Any community is an organism, and the African American community, such as it is, received an extended course of absolutely catastrophic damage over the last 300 years.  In this, Coates is right. 

By analogy, it suffered massive immune compromise, massive head trauma, extensive neurological damage, and some debilitating long-term deficiencies in important nutrients that led to skeletal and muscular degeneration.  As an organism, it simply is not functioning at 100%.  There's a very famous quote about this, by LBJ:
You do not wipe away the scars of centuries by saying: 'now, you are free to go where you want, do as you desire, and choose the leaders you please.' You do not take a man who for years has been hobbled by chains, liberate him, bring him to the starting line of a race, saying, "you are free to compete with all the others," and still justly believe you have been completely fair... This is the next and more profound stage of the battle for civil rights.

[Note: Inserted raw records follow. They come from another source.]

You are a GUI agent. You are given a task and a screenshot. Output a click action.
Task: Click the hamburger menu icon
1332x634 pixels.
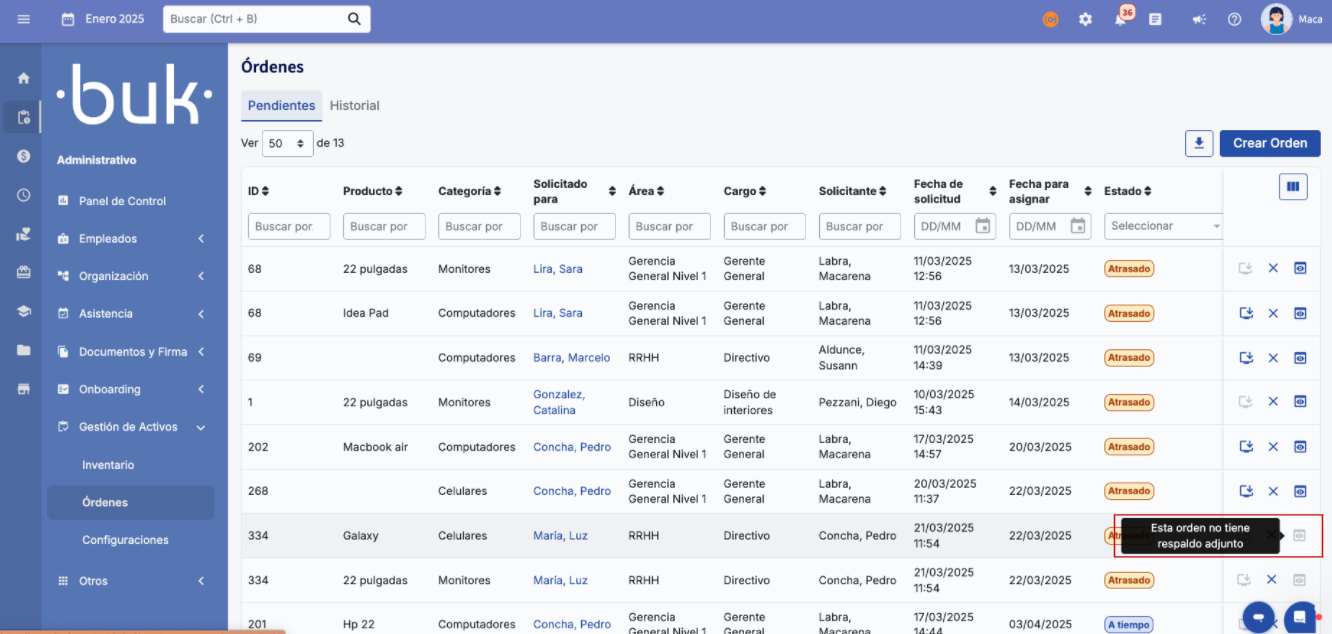[23, 19]
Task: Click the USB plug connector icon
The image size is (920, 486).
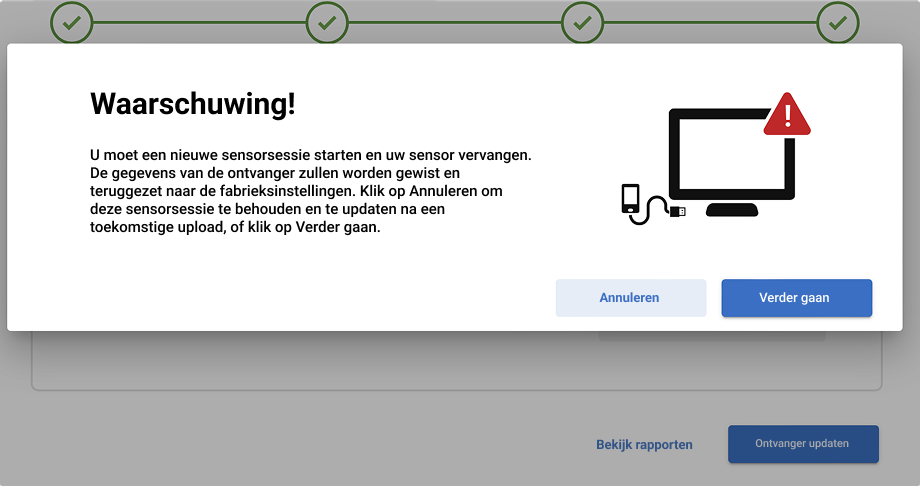Action: tap(678, 211)
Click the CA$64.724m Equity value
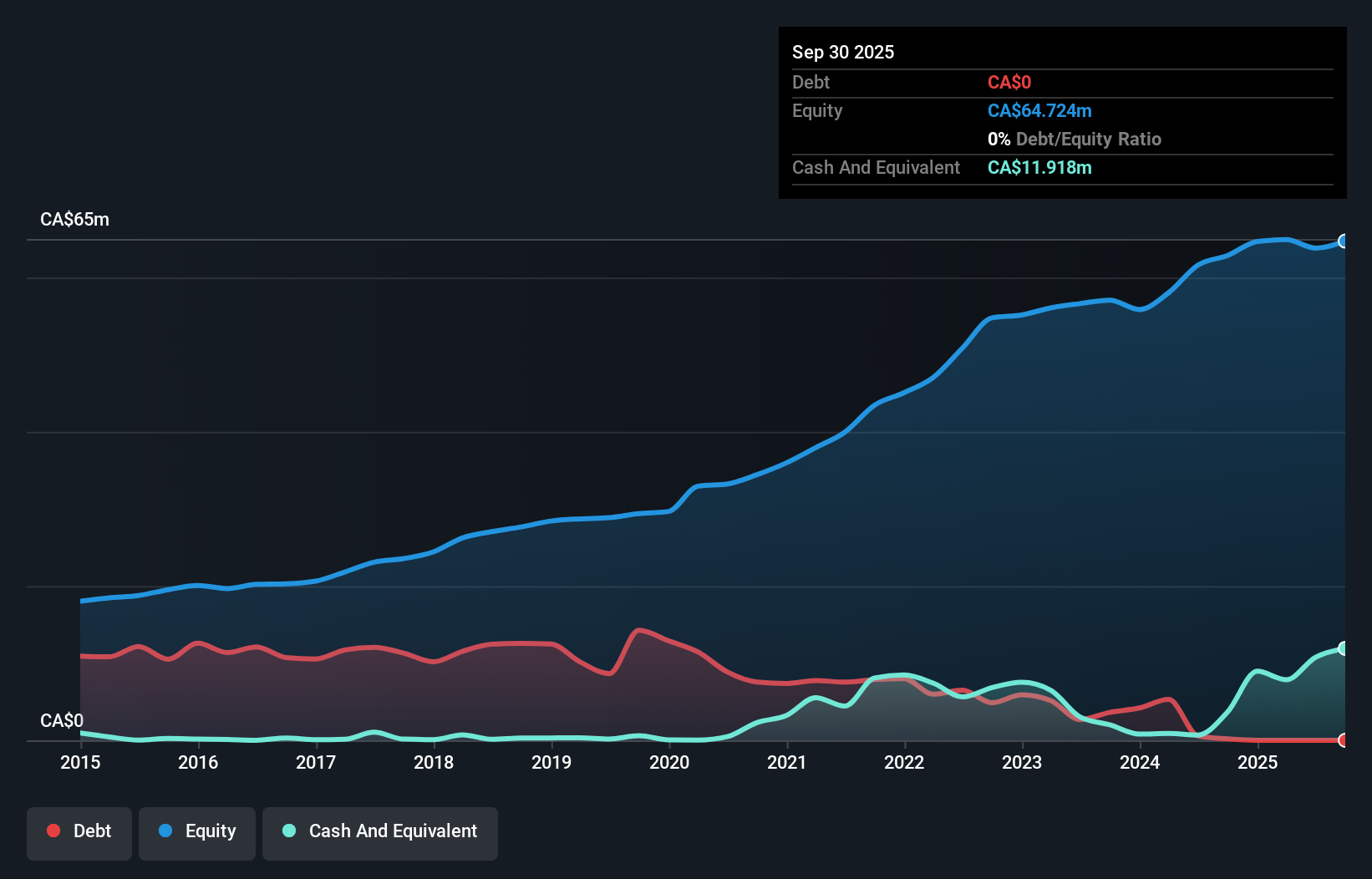The width and height of the screenshot is (1372, 879). (x=1039, y=110)
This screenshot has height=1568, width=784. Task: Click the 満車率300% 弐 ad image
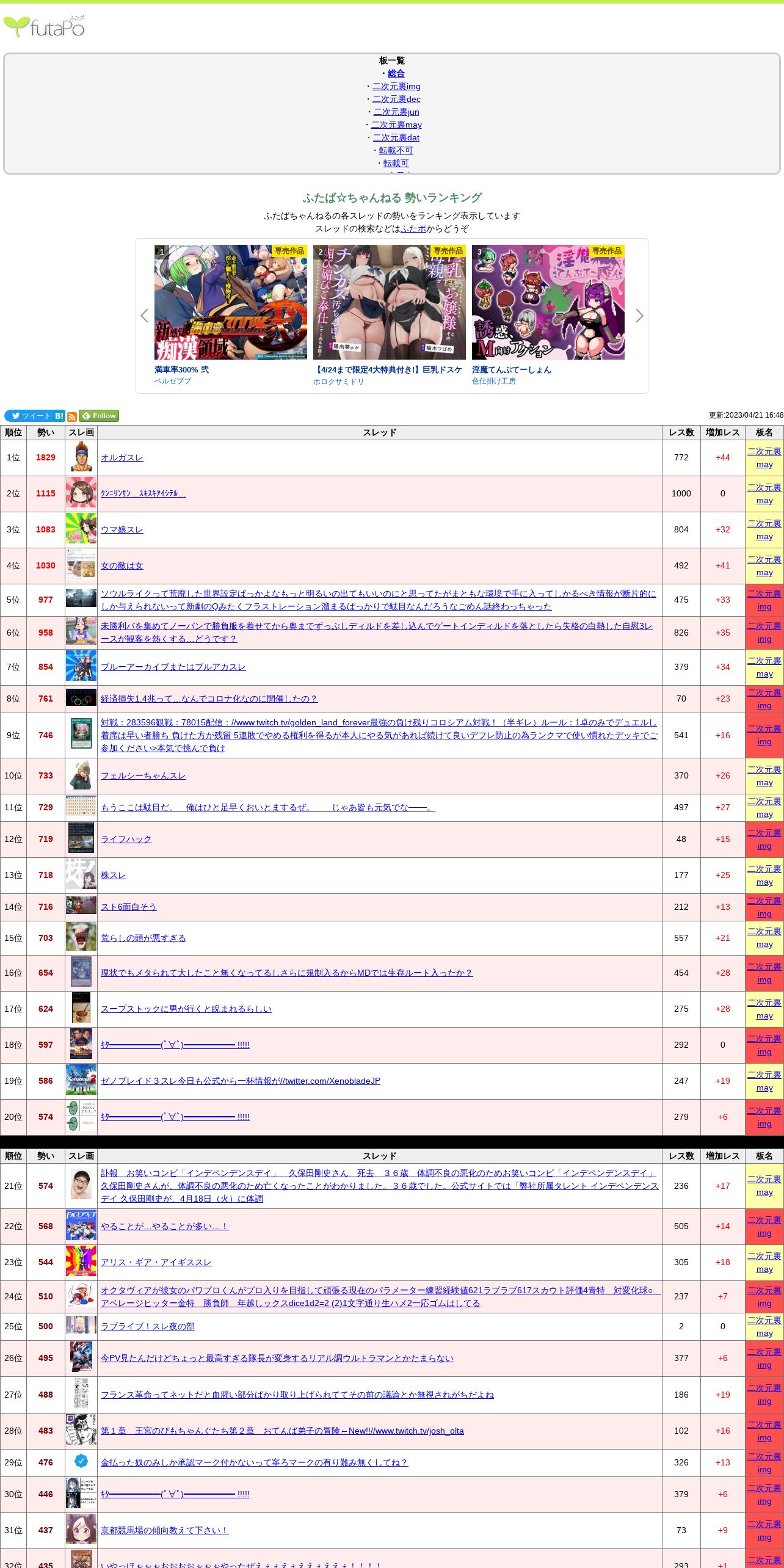pos(230,302)
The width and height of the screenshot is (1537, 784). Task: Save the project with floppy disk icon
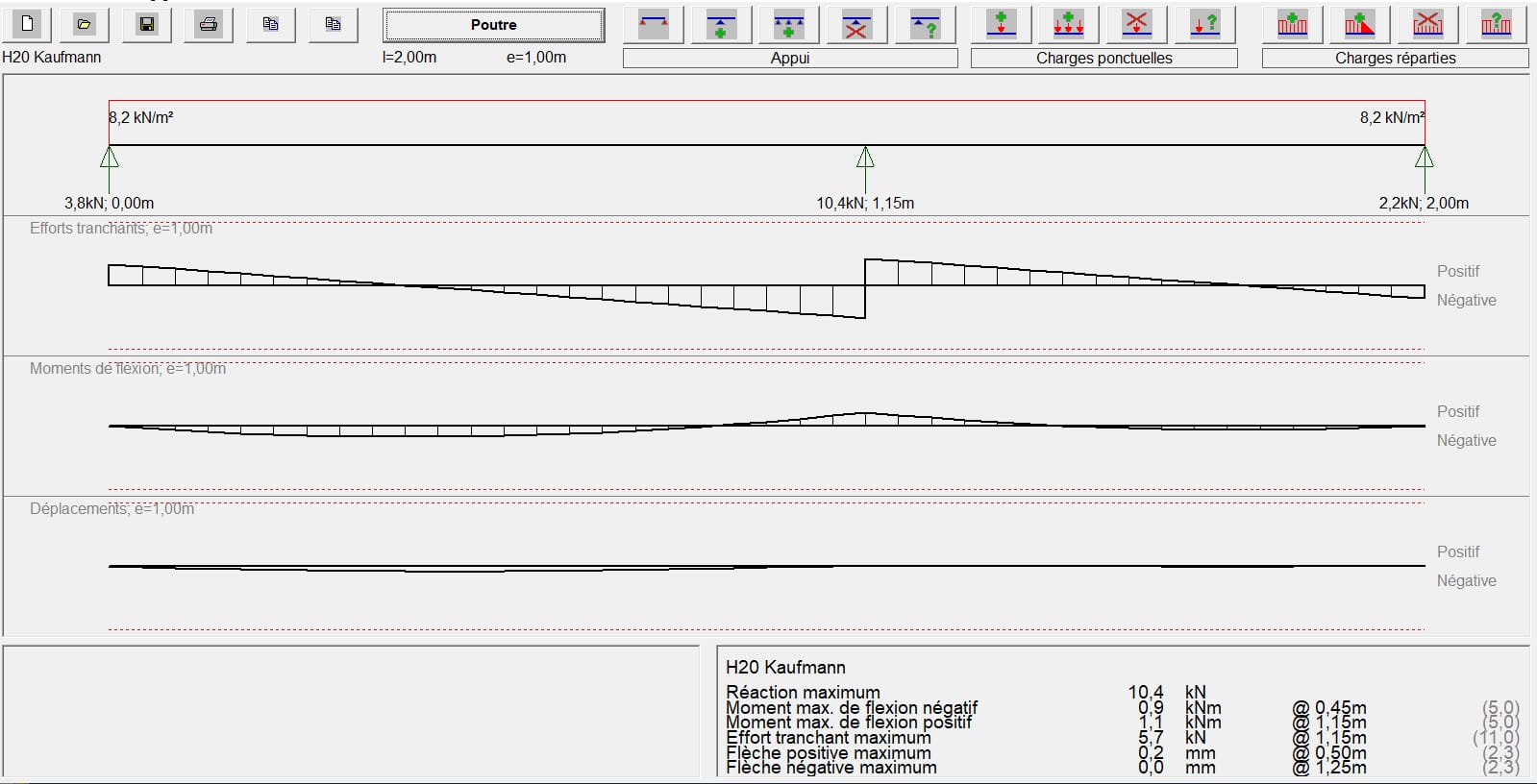(147, 25)

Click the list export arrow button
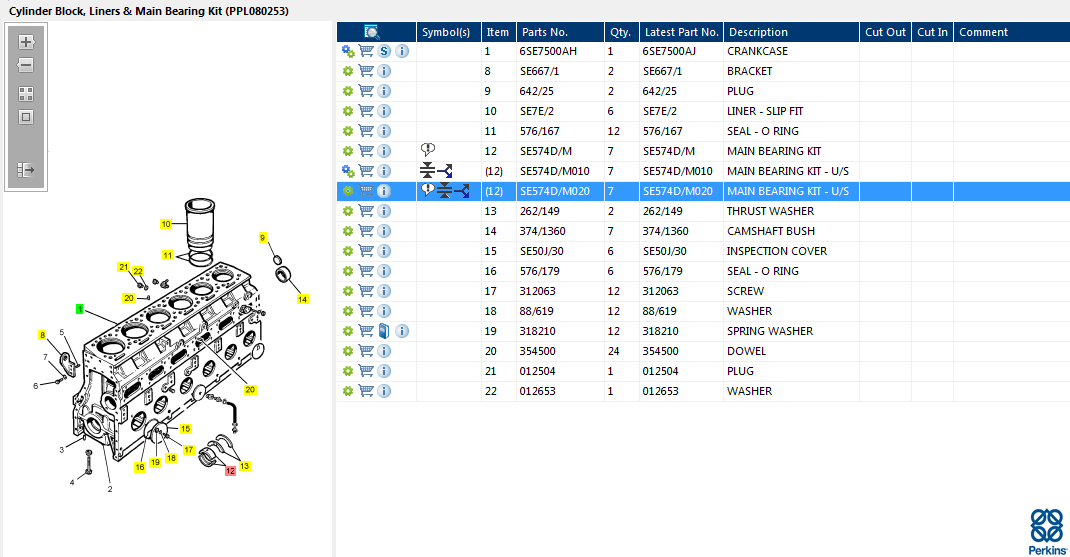(x=26, y=170)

We seek not just freedom but opportunity—not just legal equity but human ability—not just equality as a right and a theory, but equality as a fact and as a result.
I'm not saying that these "echo effects" account for all of the inequalities experienced by African Americans.  But I'd be willing to best that echo effects account for a LOT of them.  And that means that the inequality experienced by people of color isn't really about racial discrimination happening RIGHT NOW.  It's "about" racial discrimination, sure -- in a historical sense.  But that's not the same thing.

To continue the analogy: I don't need people to stop smashing my leg.  What I need is therapy and exercise.  And so now the question arises: which serves me more?  Should I pursue physical therapy, or should I insist that we stop people from running me off the road?

I take it that when Coates' "liberals" attempt to reduce the problem to one of class, what they're really doing in their well-intentioned hearts is to try to move to the "therapy" stage of things, on the view that the actual threat to the health and safety of the organism is mostly gone.  They have moved on to treating symptoms.

And that's probably true. 

It's *mostly* gone.

Mostly.

1 comment:

Rachel Levy said...

Really enjoyed reading this. And just when I thought no one was paying attention.

I wish I could replace your no. 1 for mine or at least add it in. Of course, perception and one's "interpretive framework" has so much to do with one's "understanding" of race dynamics. I guess what I was trying to say is that as circumstances change, then one's experiences and hence one's perception changes. I was trying to address people who say, well, I did this or was involved with that in the year XXXX therefore I know or I understand.

Anyway, I am seriously flattered that you dedicated a post to thinking and writing about what I thought and wrote about. And now I'm going to go think some more about what you said.